Kannst du alle folgenden Datensätze Zeile für Zeile buchstabengetreu abschreiben?

┌──

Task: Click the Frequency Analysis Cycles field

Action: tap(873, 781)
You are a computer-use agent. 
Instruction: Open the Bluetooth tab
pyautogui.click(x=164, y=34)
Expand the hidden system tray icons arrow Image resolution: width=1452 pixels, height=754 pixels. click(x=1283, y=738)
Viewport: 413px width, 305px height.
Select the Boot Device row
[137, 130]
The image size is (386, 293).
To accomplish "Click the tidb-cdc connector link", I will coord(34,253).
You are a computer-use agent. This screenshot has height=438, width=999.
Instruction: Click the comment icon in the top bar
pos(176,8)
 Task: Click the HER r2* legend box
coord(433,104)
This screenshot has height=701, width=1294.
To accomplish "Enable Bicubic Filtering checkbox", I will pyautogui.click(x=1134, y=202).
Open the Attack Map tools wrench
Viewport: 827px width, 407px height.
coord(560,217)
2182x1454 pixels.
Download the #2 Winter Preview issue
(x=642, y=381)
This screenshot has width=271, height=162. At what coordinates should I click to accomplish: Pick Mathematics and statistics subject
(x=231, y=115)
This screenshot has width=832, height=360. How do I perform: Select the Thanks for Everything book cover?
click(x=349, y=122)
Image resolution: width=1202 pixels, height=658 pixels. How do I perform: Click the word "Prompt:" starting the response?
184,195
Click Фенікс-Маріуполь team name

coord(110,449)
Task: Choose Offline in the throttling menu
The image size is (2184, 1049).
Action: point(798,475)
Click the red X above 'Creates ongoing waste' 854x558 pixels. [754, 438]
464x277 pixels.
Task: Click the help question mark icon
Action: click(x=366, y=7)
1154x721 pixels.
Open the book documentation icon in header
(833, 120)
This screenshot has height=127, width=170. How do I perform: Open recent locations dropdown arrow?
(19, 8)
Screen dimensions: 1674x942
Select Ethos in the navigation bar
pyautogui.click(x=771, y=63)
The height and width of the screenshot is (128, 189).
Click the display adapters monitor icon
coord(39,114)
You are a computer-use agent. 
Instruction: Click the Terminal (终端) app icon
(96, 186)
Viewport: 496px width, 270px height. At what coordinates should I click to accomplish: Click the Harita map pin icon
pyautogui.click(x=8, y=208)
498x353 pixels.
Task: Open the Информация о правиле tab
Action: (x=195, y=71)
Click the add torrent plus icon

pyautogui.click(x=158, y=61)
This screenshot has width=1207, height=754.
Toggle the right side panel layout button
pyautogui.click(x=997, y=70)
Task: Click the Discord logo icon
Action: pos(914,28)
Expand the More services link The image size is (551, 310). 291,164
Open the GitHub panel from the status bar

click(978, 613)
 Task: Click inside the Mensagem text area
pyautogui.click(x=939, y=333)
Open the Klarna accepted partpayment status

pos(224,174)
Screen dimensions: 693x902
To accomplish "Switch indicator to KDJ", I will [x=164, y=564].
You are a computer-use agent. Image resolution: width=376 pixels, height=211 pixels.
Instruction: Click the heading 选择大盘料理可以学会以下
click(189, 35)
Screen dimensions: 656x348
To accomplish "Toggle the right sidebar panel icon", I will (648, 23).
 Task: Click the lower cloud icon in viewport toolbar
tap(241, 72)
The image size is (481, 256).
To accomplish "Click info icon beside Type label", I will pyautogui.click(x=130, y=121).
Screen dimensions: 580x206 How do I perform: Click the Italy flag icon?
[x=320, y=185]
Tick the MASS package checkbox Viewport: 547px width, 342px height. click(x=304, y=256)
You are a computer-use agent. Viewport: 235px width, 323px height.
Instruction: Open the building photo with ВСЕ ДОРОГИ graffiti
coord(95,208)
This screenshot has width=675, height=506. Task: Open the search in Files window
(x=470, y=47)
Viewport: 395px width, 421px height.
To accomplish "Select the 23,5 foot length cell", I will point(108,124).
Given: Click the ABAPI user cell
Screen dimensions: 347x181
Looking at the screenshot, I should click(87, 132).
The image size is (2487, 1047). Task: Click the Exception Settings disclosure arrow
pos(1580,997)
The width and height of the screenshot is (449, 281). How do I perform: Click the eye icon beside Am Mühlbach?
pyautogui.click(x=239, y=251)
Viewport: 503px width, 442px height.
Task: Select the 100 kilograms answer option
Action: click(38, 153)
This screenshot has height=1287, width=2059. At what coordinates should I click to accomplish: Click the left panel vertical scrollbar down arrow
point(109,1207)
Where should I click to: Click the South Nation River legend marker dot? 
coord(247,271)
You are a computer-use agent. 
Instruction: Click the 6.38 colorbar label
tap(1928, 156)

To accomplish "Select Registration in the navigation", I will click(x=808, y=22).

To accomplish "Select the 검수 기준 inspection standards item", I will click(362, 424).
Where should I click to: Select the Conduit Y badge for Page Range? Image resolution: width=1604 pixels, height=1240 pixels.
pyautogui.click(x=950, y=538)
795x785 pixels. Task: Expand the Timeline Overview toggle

└──

§ Lösung der Aufgabe:
Task: Click the Frequency Analysis Cycles field

Action: tap(873, 781)
You are a computer-use agent. 
Instruction: Open the Bluetooth tab
pyautogui.click(x=164, y=34)
Expand the hidden system tray icons arrow Image resolution: width=1452 pixels, height=754 pixels. click(x=1283, y=738)
Viewport: 413px width, 305px height.
Select the Boot Device row
[137, 130]
The image size is (386, 293).
To accomplish "Click the tidb-cdc connector link", I will coord(34,253).
You are a computer-use agent. This screenshot has height=438, width=999.
Instruction: Click the comment icon in the top bar
pos(176,8)
 Task: Click the HER r2* legend box
coord(433,104)
This screenshot has height=701, width=1294.
To accomplish "Enable Bicubic Filtering checkbox", I will pyautogui.click(x=1134, y=202).
Open the Attack Map tools wrench
Viewport: 827px width, 407px height.
coord(560,217)
2182x1454 pixels.
Download the #2 Winter Preview issue
(x=642, y=381)
This screenshot has width=271, height=162. At what coordinates should I click to accomplish: Pick Mathematics and statistics subject
(x=231, y=115)
This screenshot has width=832, height=360. How do I perform: Select the Thanks for Everything book cover?
click(x=349, y=122)
Image resolution: width=1202 pixels, height=658 pixels. How do I perform: Click the word "Prompt:" starting the response?
184,195
Click Фенікс-Маріуполь team name

coord(110,449)
Task: Choose Offline in the throttling menu
The image size is (2184, 1049).
Action: point(798,475)
Click the red X above 'Creates ongoing waste' 854x558 pixels. [754, 438]
464x277 pixels.
Task: Click the help question mark icon
Action: click(x=366, y=7)
1154x721 pixels.
Open the book documentation icon in header
(833, 120)
This screenshot has height=127, width=170. How do I perform: Open recent locations dropdown arrow?
(19, 8)
Screen dimensions: 1674x942
Select Ethos in the navigation bar
pyautogui.click(x=771, y=63)
The height and width of the screenshot is (128, 189).
Click the display adapters monitor icon
coord(39,114)
You are a computer-use agent. 
Instruction: Click the Terminal (终端) app icon
(96, 186)
Viewport: 496px width, 270px height. At what coordinates should I click to accomplish: Click the Harita map pin icon
pyautogui.click(x=8, y=208)
498x353 pixels.
Task: Open the Информация о правиле tab
Action: (x=195, y=71)
Click the add torrent plus icon

pyautogui.click(x=158, y=61)
This screenshot has width=1207, height=754.
Toggle the right side panel layout button
pyautogui.click(x=997, y=70)
Task: Click the Discord logo icon
Action: pos(914,28)
Expand the More services link The image size is (551, 310). 291,164
Open the GitHub panel from the status bar

click(978, 613)
 Task: Click inside the Mensagem text area
pyautogui.click(x=939, y=333)
Open the Klarna accepted partpayment status

pos(224,174)
Screen dimensions: 693x902
To accomplish "Switch indicator to KDJ", I will [x=164, y=564].
You are a computer-use agent. Image resolution: width=376 pixels, height=211 pixels.
Instruction: Click the heading 选择大盘料理可以学会以下
click(189, 35)
Screen dimensions: 656x348
To accomplish "Toggle the right sidebar panel icon", I will (648, 23).
 Task: Click the lower cloud icon in viewport toolbar
tap(241, 72)
The image size is (481, 256).
To accomplish "Click info icon beside Type label", I will pyautogui.click(x=130, y=121).
Screen dimensions: 580x206 How do I perform: Click the Italy flag icon?
[x=320, y=185]
Tick the MASS package checkbox Viewport: 547px width, 342px height. click(x=304, y=256)
You are a computer-use agent. Viewport: 235px width, 323px height.
Instruction: Open the building photo with ВСЕ ДОРОГИ graffiti
coord(95,208)
This screenshot has width=675, height=506. Task: Open the search in Files window
(x=470, y=47)
Viewport: 395px width, 421px height.
To accomplish "Select the 23,5 foot length cell", I will point(108,124).
Given: Click the ABAPI user cell
Screen dimensions: 347x181
Looking at the screenshot, I should click(87, 132).
The image size is (2487, 1047). Task: Click the Exception Settings disclosure arrow
pos(1580,997)
The width and height of the screenshot is (449, 281). How do I perform: Click the eye icon beside Am Mühlbach?
pyautogui.click(x=239, y=251)
Viewport: 503px width, 442px height.
Task: Select the 100 kilograms answer option
Action: click(38, 153)
This screenshot has height=1287, width=2059. At what coordinates should I click to accomplish: Click the left panel vertical scrollbar down arrow
point(109,1207)
Where should I click to: Click the South Nation River legend marker dot? 
coord(247,271)
You are a computer-use agent. 
Instruction: Click the 6.38 colorbar label
tap(1928, 156)

To accomplish "Select Registration in the navigation", I will click(x=808, y=22).

To accomplish "Select the 검수 기준 inspection standards item", I will click(362, 424).
Where should I click to: Select the Conduit Y badge for Page Range? Image resolution: width=1604 pixels, height=1240 pixels.
pyautogui.click(x=950, y=538)
795x785 pixels. Task: Expand the Timeline Overview toggle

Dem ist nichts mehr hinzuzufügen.